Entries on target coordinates
══════════════════════════════
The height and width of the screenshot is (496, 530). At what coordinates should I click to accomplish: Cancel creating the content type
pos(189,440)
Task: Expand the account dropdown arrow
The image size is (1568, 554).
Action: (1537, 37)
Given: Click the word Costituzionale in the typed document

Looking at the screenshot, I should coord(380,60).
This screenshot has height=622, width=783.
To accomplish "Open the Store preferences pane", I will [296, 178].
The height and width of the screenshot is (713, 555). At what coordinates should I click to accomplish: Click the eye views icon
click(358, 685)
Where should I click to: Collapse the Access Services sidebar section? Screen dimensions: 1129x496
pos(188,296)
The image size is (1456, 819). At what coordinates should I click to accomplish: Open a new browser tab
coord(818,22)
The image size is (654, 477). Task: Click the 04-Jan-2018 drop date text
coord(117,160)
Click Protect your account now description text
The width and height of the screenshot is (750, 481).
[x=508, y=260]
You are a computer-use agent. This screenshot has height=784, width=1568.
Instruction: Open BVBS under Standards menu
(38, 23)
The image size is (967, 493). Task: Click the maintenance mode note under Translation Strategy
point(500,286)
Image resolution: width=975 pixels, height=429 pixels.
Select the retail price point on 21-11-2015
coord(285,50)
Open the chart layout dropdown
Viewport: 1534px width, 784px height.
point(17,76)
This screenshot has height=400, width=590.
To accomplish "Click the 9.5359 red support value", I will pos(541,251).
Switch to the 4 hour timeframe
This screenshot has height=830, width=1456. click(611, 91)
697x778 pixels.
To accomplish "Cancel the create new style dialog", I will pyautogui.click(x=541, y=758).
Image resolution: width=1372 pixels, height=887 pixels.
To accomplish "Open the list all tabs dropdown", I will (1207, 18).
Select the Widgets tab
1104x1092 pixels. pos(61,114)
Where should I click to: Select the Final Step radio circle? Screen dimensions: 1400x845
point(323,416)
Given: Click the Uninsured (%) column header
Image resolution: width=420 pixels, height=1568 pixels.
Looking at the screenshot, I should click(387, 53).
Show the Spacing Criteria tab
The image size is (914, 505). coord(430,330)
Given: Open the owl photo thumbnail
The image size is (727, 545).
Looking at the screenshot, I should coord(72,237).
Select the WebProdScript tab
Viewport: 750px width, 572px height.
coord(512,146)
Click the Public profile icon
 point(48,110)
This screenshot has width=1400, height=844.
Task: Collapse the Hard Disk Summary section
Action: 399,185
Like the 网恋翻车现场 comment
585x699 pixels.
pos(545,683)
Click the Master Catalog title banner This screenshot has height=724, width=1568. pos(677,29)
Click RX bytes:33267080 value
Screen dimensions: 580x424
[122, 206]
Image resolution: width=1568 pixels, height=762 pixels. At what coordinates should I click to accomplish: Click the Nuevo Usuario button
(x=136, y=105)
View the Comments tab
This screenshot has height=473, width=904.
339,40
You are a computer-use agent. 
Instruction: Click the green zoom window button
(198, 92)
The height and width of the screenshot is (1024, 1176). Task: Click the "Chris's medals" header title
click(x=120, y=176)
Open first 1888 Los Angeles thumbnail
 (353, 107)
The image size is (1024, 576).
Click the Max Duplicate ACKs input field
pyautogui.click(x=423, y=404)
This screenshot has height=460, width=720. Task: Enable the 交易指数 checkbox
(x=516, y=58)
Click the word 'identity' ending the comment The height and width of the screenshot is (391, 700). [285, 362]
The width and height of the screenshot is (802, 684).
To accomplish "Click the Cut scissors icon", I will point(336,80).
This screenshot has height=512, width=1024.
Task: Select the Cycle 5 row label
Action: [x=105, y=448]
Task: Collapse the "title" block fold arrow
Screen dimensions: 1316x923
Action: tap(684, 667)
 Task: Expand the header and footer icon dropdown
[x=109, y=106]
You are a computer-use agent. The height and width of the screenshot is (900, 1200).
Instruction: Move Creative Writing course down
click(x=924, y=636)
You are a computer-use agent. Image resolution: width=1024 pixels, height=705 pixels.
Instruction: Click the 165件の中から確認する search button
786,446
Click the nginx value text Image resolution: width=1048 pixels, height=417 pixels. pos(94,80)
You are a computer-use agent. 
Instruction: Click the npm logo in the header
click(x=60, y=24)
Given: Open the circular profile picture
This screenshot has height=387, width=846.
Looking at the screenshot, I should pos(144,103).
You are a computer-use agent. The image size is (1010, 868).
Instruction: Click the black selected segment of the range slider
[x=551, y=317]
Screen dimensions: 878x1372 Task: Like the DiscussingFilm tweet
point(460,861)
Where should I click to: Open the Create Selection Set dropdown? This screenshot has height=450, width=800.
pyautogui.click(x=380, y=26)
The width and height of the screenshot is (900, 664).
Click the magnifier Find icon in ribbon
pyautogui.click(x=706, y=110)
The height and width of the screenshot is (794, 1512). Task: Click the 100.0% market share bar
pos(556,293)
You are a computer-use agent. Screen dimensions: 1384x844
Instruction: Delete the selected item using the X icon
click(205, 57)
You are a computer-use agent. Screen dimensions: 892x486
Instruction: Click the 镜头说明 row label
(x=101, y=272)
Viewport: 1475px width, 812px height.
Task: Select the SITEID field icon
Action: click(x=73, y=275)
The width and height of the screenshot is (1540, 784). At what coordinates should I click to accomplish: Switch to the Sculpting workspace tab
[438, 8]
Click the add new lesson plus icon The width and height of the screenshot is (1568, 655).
══════════════════════════════
(Directions for this task):
Lay out the records from the line that contains "Select the Widgets tab" up to and including the line that contains "pos(545,683)" as a Markdown table with the columns Row and Record line. Number each line in the Row column and omit any blank lines.

(Correct output):
| Row | Record line |
|---|---|
| 1 | Select the Widgets tab |
| 2 | 1104x1092 pixels. pos(61,114) |
| 3 | Where should I click to: Select the Final Step radio circle? Screen dimensions: 1400x845 |
| 4 | point(323,416) |
| 5 | Given: Click the Uninsured (%) column header |
| 6 | Image resolution: width=420 pixels, height=1568 pixels. |
| 7 | Looking at the screenshot, I should click(387, 53). |
| 8 | Show the Spacing Criteria tab |
| 9 | The image size is (914, 505). coord(430,330) |
| 10 | Given: Open the owl photo thumbnail |
| 11 | The image size is (727, 545). |
| 12 | Looking at the screenshot, I should coord(72,237). |
| 13 | Select the WebProdScript tab |
| 14 | Viewport: 750px width, 572px height. |
| 15 | coord(512,146) |
| 16 | Click the Public profile icon |
| 17 |  point(48,110) |
| 18 | This screenshot has width=1400, height=844. |
| 19 | Task: Collapse the Hard Disk Summary section |
| 20 | Action: 399,185 |
| 21 | Like the 网恋翻车现场 comment |
| 22 | 585x699 pixels. |
| 23 | pos(545,683) |